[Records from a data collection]

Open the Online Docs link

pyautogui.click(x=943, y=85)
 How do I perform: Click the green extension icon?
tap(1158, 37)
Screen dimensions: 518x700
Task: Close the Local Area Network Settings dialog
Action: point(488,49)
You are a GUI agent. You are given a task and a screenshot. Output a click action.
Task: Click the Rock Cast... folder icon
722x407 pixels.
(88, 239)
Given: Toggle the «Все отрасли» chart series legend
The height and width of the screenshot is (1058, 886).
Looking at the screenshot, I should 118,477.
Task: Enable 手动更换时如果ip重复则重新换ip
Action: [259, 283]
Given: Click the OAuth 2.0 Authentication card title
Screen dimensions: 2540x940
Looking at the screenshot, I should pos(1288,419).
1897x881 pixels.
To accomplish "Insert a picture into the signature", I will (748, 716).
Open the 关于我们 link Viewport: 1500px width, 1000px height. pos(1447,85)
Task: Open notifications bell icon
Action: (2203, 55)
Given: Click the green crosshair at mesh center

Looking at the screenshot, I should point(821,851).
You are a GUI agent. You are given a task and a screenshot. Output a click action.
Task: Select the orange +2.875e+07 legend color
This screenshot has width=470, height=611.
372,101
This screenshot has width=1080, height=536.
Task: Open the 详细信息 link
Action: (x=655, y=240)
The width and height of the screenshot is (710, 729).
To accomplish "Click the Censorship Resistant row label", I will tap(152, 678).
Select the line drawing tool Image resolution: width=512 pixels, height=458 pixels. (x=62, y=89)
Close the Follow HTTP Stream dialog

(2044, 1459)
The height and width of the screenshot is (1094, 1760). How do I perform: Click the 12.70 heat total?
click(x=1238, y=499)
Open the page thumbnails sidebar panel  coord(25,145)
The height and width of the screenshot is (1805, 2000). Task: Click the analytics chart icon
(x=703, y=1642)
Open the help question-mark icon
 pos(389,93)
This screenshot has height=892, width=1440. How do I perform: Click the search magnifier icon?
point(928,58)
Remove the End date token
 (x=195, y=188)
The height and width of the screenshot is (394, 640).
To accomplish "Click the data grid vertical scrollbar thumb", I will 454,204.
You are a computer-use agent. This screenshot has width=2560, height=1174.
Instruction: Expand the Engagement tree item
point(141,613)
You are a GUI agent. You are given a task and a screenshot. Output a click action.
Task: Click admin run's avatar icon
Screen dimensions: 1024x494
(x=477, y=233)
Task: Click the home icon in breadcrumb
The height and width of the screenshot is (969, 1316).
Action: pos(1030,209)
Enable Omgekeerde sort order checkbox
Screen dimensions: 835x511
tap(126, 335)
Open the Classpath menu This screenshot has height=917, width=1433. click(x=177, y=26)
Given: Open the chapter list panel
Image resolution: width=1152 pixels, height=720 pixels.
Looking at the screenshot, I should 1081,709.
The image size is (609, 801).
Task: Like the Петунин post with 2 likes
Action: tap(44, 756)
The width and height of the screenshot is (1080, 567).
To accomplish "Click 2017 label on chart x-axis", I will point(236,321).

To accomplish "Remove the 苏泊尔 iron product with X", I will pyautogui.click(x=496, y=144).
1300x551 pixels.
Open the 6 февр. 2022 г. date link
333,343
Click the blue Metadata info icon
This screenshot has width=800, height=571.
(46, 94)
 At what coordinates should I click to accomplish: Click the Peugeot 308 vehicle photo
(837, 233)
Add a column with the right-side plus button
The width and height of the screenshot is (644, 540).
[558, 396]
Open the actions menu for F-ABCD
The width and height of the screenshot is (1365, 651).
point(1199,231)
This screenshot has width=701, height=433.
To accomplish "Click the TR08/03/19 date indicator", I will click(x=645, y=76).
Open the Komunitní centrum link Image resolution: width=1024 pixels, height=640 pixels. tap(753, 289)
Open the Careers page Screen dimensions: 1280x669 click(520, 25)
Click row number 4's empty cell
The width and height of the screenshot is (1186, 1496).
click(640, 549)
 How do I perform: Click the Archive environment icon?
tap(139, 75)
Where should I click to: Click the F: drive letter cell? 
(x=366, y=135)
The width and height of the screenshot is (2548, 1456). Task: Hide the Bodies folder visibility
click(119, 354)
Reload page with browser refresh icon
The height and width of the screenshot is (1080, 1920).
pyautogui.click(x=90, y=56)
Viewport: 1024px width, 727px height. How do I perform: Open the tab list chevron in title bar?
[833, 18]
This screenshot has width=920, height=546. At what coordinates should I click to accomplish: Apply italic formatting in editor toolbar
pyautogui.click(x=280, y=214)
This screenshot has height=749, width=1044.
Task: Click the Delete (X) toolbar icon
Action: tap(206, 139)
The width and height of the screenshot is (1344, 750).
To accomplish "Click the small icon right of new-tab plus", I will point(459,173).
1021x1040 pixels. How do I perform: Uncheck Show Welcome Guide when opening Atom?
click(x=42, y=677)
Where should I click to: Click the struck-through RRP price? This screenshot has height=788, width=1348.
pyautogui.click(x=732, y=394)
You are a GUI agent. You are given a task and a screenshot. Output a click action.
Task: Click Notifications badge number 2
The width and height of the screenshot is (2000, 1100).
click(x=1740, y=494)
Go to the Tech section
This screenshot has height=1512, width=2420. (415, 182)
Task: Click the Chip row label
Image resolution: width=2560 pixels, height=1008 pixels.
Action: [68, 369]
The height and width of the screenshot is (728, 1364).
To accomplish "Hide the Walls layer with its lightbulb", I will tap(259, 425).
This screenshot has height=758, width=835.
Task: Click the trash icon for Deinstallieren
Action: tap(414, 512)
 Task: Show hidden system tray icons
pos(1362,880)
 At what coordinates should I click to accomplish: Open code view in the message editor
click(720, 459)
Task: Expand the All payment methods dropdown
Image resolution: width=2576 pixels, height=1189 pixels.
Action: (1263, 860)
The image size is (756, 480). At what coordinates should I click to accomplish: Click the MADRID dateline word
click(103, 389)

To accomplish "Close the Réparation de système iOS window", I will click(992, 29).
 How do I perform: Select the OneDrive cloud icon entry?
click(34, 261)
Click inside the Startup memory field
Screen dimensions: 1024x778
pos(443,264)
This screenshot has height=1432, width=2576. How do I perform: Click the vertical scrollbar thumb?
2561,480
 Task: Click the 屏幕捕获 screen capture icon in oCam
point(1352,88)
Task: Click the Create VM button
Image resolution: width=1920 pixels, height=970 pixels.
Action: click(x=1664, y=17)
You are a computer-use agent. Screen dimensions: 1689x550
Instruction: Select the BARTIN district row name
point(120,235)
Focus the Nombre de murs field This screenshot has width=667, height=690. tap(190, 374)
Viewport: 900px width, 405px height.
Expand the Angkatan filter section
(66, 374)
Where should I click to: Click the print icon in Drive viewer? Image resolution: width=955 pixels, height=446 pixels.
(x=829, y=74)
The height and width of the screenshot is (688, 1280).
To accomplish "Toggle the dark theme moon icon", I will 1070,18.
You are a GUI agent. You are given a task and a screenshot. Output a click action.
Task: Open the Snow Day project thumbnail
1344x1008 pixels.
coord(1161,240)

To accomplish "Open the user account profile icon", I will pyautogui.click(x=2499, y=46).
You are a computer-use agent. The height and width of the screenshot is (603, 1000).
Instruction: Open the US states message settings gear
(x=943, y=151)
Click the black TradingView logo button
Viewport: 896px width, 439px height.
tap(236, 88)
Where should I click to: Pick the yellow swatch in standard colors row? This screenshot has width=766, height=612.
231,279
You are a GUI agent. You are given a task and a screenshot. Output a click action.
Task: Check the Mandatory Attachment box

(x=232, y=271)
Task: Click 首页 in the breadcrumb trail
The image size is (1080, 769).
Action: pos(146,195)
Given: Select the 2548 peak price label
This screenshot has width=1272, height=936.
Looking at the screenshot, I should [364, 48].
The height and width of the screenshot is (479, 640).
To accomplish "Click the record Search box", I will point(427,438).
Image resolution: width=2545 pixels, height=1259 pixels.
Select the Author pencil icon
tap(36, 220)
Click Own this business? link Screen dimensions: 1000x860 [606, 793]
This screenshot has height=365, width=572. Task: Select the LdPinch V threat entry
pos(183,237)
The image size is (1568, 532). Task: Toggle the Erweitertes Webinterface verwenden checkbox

◆ **What is being asked**
Output, as a JSON list of strings with one string per line and blank lines omitted, the rows from the line that contains "The height and width of the screenshot is (479, 640)." through the end of the rows.

◆ **Task solution**
[
  "The height and width of the screenshot is (479, 640).",
  "To accomplish \"Click the record Search box\", I will point(427,438).",
  "Image resolution: width=2545 pixels, height=1259 pixels.",
  "Select the Author pencil icon",
  "tap(36, 220)",
  "Click Own this business? link Screen dimensions: 1000x860 [606, 793]",
  "This screenshot has height=365, width=572. Task: Select the LdPinch V threat entry",
  "pos(183,237)",
  "The image size is (1568, 532). Task: Toggle the Erweitertes Webinterface verwenden checkbox"
]